Catarina Martins visitou o hospital de Faro e acusou a coligação PSD/CDS de ter “um programa de privatização da Saúde com mais passagens de hospitais do público para o privado”.
Foto Paulete Matos.

“Há um diagnóstico absolutamente consensual sobre o hospital de Faro: há falta de médicos”, quer no inverno “quando há picos no acesso às urgências”, quer no verão, “porque a população triplica no Algarve e não há médicos”, afirmou Catarina Martins no final da visita desta segunda-feira ao hospital de Faro. A porta-voz bloquista foi acompanhada pelo candidato do Bloco pelo Algarve, João Vasconcelos, e outros elementos da candidatura.

A porta-voz do Bloco sublinhou que “os médicos estão todos os dias a fazer milagres para que os hospitais de Faro e Portimão funcionem e os enfermeiros andam verdadeiramente extenuados a fazer o impossível para que os hospitais possam funcionar”.

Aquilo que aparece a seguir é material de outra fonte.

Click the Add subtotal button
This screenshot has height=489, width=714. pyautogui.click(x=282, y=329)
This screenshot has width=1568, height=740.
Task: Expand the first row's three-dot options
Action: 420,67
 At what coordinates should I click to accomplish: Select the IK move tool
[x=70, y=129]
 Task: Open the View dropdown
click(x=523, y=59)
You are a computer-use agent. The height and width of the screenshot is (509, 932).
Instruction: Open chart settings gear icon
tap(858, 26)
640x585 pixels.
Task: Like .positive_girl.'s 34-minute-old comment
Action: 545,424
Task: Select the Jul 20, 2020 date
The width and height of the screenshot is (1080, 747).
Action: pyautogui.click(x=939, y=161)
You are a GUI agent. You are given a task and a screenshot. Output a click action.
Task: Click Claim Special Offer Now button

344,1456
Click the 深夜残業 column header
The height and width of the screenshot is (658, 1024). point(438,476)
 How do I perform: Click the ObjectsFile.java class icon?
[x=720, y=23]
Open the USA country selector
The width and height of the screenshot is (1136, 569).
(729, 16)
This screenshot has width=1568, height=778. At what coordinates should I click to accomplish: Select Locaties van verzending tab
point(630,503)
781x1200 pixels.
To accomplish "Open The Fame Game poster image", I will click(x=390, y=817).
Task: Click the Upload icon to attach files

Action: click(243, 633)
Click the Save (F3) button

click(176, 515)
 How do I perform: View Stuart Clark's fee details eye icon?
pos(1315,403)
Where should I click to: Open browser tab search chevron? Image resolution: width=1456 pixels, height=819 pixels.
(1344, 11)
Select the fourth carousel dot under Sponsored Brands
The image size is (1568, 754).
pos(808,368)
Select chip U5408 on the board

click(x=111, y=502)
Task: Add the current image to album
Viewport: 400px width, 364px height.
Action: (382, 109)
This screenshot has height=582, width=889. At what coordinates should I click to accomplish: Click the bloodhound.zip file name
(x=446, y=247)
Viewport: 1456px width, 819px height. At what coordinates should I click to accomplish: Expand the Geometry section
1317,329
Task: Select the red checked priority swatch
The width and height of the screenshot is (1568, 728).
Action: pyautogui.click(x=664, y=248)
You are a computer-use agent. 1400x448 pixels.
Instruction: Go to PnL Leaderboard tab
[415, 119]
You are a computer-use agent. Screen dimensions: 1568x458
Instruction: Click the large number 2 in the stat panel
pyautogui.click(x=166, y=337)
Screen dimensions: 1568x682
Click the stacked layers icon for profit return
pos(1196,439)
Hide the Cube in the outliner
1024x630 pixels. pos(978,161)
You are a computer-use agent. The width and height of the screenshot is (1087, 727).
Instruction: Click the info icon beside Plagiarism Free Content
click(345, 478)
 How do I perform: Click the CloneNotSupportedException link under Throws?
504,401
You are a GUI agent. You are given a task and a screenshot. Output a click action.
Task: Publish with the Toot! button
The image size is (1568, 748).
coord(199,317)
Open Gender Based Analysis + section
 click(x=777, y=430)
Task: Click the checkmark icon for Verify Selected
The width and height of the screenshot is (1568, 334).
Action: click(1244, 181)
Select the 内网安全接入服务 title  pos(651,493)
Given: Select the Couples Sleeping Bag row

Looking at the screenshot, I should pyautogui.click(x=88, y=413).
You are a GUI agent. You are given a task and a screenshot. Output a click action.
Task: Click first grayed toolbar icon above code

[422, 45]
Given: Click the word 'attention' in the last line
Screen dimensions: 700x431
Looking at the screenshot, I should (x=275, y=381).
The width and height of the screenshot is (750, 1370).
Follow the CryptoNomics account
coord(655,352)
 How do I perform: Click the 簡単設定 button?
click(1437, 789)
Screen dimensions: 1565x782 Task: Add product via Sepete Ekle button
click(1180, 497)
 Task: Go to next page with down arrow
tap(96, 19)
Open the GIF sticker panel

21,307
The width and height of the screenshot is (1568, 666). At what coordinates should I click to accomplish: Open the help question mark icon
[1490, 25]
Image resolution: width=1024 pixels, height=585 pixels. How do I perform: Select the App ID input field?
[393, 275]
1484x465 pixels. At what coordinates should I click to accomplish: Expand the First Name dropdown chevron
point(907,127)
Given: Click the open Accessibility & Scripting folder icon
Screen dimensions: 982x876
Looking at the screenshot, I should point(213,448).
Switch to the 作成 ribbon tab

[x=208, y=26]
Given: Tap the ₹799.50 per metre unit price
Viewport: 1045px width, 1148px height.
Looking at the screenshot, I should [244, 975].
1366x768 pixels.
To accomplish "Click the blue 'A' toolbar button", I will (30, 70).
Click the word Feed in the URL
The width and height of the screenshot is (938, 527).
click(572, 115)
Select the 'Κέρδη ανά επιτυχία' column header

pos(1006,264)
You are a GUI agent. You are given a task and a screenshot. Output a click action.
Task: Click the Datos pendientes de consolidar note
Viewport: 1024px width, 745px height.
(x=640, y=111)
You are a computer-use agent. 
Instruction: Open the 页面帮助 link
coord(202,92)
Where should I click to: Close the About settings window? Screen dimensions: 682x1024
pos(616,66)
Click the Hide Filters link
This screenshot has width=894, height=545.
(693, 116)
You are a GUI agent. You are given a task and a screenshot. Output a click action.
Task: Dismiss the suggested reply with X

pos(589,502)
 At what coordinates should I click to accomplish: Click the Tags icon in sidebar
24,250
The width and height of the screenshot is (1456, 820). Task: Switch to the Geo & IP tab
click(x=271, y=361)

Se nos últimos anos, a política do governo “tem permitido e premiado” a passagem de médicos do SNS para os hospitais privados e de hospitais públicos para as Misericórdias, Catarina Martins diz que o programa da coligação PSD/CDS para a Saúde “é todo ele um programa de privatização da Saúde com mais passagens de hospitais do público para o privado”.

Catarina Martins alertou que “a falta de médicos em Portugal está a danificar o SNS, mas tem solução”. Para isso defendeu ser “essencial que o Ministério da Saúde tenha os mecanismos necessários para que no concurso de médicos seja possível distribui-los pelo território onde eles são precisos”. Mas é preciso também que “as carreiras de médicos e enfermeiros sejam valorizadas de forma a que queiram trabalhar no país e também com o regime de exclusividade dos médicos no SNS”, acrescentou.

Se nos últimos anos, a política do governo “tem permitido e premiado” a passagem de médicos do SNS para os hospitais privados e de hospitais públicos para as Misericórdias, Catarina Martins não tem dúvidas que o programa da coligação PSD/CDS para a Saúde “é todo ele um programa de privatização da Saúde com mais passagens de hospitais do público para o privado”.

“Só o Estado pode proteger o SNS e os hospitais têm de ser públicos. Não podemos continuar a formar médicos e enfermeiros para irem trabalhar para o estrangeiro ou para os hospitais privados”, concluiu Catarina Martins.